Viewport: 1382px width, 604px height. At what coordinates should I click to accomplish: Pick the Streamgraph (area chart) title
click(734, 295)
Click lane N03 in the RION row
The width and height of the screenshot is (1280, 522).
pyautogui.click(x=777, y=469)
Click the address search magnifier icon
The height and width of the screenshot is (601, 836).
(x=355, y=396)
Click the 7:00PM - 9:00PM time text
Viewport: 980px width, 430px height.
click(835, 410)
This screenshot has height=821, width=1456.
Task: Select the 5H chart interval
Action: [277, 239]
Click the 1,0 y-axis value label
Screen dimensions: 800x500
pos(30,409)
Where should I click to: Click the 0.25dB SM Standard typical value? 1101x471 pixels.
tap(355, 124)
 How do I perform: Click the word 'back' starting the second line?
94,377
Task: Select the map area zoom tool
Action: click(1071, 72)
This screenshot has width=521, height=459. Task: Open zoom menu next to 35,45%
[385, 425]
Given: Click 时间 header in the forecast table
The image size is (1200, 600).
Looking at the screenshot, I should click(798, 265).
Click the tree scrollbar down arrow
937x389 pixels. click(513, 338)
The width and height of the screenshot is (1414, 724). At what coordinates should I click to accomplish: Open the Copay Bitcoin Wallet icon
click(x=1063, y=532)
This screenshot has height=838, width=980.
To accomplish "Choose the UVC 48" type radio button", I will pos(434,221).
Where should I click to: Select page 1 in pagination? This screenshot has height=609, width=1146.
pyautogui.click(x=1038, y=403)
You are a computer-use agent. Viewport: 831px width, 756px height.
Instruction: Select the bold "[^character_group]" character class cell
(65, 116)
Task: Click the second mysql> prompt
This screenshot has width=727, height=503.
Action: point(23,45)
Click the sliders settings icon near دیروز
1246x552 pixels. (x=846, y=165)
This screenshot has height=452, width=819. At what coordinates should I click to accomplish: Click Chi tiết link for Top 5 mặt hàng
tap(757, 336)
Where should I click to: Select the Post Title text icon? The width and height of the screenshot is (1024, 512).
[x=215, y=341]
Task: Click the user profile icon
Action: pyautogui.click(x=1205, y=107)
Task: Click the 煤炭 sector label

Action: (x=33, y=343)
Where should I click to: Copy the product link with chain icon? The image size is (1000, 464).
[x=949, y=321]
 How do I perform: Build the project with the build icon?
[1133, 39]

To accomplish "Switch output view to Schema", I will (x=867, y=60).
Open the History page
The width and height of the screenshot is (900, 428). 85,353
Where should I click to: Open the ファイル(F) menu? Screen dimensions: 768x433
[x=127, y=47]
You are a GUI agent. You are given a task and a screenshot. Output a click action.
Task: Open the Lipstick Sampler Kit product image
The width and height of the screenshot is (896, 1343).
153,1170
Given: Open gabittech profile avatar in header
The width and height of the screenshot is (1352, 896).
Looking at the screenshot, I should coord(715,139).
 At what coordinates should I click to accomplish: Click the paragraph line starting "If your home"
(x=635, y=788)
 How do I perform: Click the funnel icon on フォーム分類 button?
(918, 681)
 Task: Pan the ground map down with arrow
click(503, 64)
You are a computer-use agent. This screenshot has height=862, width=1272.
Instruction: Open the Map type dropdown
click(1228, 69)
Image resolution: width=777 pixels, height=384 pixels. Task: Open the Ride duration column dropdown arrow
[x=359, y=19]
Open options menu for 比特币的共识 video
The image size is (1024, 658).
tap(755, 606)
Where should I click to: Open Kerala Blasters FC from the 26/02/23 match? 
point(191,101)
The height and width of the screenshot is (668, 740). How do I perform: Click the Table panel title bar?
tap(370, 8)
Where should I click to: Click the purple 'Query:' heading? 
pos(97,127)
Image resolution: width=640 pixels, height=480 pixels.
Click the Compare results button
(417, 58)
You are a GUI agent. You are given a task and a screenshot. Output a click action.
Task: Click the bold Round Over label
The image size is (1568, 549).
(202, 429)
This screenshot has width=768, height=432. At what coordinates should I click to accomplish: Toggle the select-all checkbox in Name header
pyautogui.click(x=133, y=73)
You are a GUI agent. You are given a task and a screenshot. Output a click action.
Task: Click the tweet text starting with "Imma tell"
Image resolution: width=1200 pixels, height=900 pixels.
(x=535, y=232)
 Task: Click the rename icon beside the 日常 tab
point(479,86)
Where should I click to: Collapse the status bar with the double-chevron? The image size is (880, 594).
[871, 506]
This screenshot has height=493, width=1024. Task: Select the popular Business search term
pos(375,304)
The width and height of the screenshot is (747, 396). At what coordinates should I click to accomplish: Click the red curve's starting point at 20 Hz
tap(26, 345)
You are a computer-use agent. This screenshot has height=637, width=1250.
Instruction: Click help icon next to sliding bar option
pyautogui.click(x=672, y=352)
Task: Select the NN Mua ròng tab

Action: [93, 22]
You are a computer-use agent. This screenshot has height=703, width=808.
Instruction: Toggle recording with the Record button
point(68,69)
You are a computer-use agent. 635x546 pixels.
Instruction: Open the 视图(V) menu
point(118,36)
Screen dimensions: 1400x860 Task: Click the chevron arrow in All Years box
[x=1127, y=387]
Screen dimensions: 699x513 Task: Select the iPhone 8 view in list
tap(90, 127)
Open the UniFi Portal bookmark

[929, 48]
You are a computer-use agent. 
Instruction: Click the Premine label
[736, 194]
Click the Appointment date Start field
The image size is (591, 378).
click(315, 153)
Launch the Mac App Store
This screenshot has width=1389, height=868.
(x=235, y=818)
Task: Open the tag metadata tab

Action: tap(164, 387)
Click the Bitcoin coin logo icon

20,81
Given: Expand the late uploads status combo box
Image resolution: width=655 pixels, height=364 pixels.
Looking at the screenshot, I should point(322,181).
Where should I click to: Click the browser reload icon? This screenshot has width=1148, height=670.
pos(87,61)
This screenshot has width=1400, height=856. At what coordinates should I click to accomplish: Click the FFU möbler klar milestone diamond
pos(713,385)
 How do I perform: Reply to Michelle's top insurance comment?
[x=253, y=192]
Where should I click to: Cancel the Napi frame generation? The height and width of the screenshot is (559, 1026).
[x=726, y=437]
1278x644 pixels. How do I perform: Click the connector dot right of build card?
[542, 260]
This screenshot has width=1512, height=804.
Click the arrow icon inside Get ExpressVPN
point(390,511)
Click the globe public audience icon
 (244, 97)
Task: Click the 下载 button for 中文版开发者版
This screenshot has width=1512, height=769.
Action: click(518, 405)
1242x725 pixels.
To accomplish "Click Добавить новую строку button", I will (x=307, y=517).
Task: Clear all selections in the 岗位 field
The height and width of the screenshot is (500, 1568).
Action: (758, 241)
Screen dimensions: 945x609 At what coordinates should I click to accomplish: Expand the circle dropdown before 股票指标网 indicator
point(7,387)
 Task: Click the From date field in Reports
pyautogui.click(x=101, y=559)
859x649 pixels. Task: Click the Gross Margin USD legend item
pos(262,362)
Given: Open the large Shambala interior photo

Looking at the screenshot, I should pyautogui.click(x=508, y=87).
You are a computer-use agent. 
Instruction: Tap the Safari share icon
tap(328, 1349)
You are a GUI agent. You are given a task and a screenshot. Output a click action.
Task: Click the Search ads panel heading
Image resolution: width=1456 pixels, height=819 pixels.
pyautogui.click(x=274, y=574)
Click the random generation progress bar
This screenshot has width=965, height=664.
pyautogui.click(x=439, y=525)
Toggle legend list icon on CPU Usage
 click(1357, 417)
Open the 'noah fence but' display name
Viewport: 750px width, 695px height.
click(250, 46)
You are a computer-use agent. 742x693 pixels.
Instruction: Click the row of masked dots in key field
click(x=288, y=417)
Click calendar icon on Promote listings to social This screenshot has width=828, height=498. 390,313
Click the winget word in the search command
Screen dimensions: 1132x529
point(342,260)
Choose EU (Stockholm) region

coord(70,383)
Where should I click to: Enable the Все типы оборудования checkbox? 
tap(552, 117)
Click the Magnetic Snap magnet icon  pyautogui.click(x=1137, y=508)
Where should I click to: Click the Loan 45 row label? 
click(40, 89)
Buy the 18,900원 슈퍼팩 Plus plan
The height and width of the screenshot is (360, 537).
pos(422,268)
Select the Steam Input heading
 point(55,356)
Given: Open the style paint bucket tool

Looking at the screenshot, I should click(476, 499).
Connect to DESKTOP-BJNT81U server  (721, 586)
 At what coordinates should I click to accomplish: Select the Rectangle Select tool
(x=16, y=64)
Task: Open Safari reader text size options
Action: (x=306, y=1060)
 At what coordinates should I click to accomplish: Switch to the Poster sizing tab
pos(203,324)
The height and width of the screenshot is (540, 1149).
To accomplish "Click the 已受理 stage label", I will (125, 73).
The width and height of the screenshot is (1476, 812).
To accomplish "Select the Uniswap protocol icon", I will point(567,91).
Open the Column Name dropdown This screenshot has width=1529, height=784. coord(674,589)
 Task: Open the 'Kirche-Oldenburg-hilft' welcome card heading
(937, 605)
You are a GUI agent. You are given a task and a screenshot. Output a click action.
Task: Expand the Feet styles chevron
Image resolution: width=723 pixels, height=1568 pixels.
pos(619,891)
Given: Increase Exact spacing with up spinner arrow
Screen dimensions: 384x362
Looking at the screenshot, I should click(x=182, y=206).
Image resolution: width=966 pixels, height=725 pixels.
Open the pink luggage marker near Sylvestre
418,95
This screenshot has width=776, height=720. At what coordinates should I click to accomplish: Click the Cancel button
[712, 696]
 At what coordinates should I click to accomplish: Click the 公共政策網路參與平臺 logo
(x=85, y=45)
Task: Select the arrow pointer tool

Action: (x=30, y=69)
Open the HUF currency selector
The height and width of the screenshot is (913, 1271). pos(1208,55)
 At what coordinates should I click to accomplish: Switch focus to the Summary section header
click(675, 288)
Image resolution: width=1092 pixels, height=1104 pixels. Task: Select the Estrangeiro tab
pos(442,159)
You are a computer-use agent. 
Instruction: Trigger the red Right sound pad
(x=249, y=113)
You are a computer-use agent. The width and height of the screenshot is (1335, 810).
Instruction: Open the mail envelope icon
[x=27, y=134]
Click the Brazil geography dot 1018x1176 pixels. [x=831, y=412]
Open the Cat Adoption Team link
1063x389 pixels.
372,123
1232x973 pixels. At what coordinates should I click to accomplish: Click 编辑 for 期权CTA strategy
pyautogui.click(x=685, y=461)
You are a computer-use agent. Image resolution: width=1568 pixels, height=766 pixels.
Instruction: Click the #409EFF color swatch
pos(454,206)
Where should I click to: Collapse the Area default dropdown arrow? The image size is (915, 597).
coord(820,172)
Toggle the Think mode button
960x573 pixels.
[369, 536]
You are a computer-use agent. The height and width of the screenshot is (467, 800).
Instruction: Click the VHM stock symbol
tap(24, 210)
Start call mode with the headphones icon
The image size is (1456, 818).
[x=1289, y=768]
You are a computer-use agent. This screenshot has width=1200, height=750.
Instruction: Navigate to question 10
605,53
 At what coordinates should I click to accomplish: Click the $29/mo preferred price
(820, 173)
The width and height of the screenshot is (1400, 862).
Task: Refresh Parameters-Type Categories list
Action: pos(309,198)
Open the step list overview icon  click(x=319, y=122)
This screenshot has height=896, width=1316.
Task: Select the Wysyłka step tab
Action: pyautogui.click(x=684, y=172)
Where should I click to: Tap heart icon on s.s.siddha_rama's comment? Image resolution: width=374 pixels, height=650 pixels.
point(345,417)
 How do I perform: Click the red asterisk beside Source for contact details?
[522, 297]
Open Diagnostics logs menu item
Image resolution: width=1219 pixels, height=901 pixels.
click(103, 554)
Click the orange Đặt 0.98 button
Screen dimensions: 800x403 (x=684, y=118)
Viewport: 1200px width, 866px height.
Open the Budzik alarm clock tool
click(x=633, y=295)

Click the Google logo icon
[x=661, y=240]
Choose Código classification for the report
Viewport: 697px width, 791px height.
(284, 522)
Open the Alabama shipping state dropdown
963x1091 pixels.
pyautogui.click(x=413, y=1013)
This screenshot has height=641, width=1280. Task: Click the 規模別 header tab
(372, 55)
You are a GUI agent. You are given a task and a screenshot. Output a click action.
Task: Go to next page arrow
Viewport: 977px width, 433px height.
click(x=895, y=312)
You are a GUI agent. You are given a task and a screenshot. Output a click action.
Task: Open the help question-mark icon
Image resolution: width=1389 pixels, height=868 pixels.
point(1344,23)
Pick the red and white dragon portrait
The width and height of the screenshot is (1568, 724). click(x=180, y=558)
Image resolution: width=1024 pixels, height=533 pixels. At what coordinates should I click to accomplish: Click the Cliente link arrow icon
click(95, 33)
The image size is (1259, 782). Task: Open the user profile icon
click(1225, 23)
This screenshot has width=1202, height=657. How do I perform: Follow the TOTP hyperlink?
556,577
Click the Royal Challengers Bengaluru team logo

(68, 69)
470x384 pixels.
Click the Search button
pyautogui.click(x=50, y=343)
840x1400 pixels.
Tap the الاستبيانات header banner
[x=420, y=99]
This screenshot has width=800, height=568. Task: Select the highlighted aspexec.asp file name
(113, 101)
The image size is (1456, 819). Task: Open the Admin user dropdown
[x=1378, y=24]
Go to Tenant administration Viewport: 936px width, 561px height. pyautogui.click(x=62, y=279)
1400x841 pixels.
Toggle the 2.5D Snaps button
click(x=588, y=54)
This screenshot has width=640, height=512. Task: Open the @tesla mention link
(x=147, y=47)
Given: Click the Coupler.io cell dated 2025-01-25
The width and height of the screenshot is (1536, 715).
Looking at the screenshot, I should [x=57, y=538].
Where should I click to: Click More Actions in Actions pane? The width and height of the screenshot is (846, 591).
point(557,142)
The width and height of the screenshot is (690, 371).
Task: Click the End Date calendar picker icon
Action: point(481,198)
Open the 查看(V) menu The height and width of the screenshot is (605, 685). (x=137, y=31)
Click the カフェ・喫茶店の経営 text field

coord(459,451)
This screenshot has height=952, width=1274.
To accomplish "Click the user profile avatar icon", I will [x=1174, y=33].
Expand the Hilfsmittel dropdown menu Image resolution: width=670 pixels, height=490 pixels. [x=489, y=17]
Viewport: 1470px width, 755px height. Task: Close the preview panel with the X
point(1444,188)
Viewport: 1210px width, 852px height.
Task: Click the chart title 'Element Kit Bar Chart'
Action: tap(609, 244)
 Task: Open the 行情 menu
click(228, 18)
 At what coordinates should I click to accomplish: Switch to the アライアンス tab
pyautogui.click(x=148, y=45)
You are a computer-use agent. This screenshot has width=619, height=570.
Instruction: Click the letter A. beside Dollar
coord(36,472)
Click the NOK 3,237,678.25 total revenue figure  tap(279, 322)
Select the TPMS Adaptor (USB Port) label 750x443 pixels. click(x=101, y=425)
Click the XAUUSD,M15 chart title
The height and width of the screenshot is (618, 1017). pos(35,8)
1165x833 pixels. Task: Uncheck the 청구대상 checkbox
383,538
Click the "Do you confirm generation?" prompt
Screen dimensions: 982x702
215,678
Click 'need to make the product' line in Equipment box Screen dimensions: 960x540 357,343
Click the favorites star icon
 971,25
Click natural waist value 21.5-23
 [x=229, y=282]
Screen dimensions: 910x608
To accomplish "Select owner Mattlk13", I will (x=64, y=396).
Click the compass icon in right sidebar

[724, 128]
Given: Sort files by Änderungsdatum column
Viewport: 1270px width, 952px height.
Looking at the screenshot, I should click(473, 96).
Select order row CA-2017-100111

####################

> _The task_
Copy the entries above exactly, but only from the line holding "Where should I click to: Click the browser" through the line holding "Open the 'noah fence but' display name", both included.

> _Result for this task_
Where should I click to: Click the browser reload icon? This screenshot has width=1148, height=670.
pos(87,61)
This screenshot has width=1400, height=856. At what coordinates should I click to accomplish: Click the FFU möbler klar milestone diamond
pos(713,385)
 How do I perform: Reply to Michelle's top insurance comment?
[x=253, y=192]
Where should I click to: Cancel the Napi frame generation? The height and width of the screenshot is (559, 1026).
[x=726, y=437]
1278x644 pixels. How do I perform: Click the connector dot right of build card?
[542, 260]
This screenshot has width=1512, height=804.
Click the arrow icon inside Get ExpressVPN
point(390,511)
Click the globe public audience icon
 (244, 97)
Task: Click the 下载 button for 中文版开发者版
This screenshot has width=1512, height=769.
Action: click(518, 405)
1242x725 pixels.
To accomplish "Click Добавить новую строку button", I will (x=307, y=517).
Task: Clear all selections in the 岗位 field
The height and width of the screenshot is (500, 1568).
Action: (758, 241)
Screen dimensions: 945x609 At what coordinates should I click to accomplish: Expand the circle dropdown before 股票指标网 indicator
point(7,387)
 Task: Click the From date field in Reports
pyautogui.click(x=101, y=559)
859x649 pixels. Task: Click the Gross Margin USD legend item
pos(262,362)
Given: Open the large Shambala interior photo

Looking at the screenshot, I should pyautogui.click(x=508, y=87).
You are a computer-use agent. 
Instruction: Tap the Safari share icon
tap(328, 1349)
You are a GUI agent. You are given a task and a screenshot. Output a click action.
Task: Click the Search ads panel heading
Image resolution: width=1456 pixels, height=819 pixels.
pyautogui.click(x=274, y=574)
Click the random generation progress bar
This screenshot has width=965, height=664.
pyautogui.click(x=439, y=525)
Toggle legend list icon on CPU Usage
 click(1357, 417)
Open the 'noah fence but' display name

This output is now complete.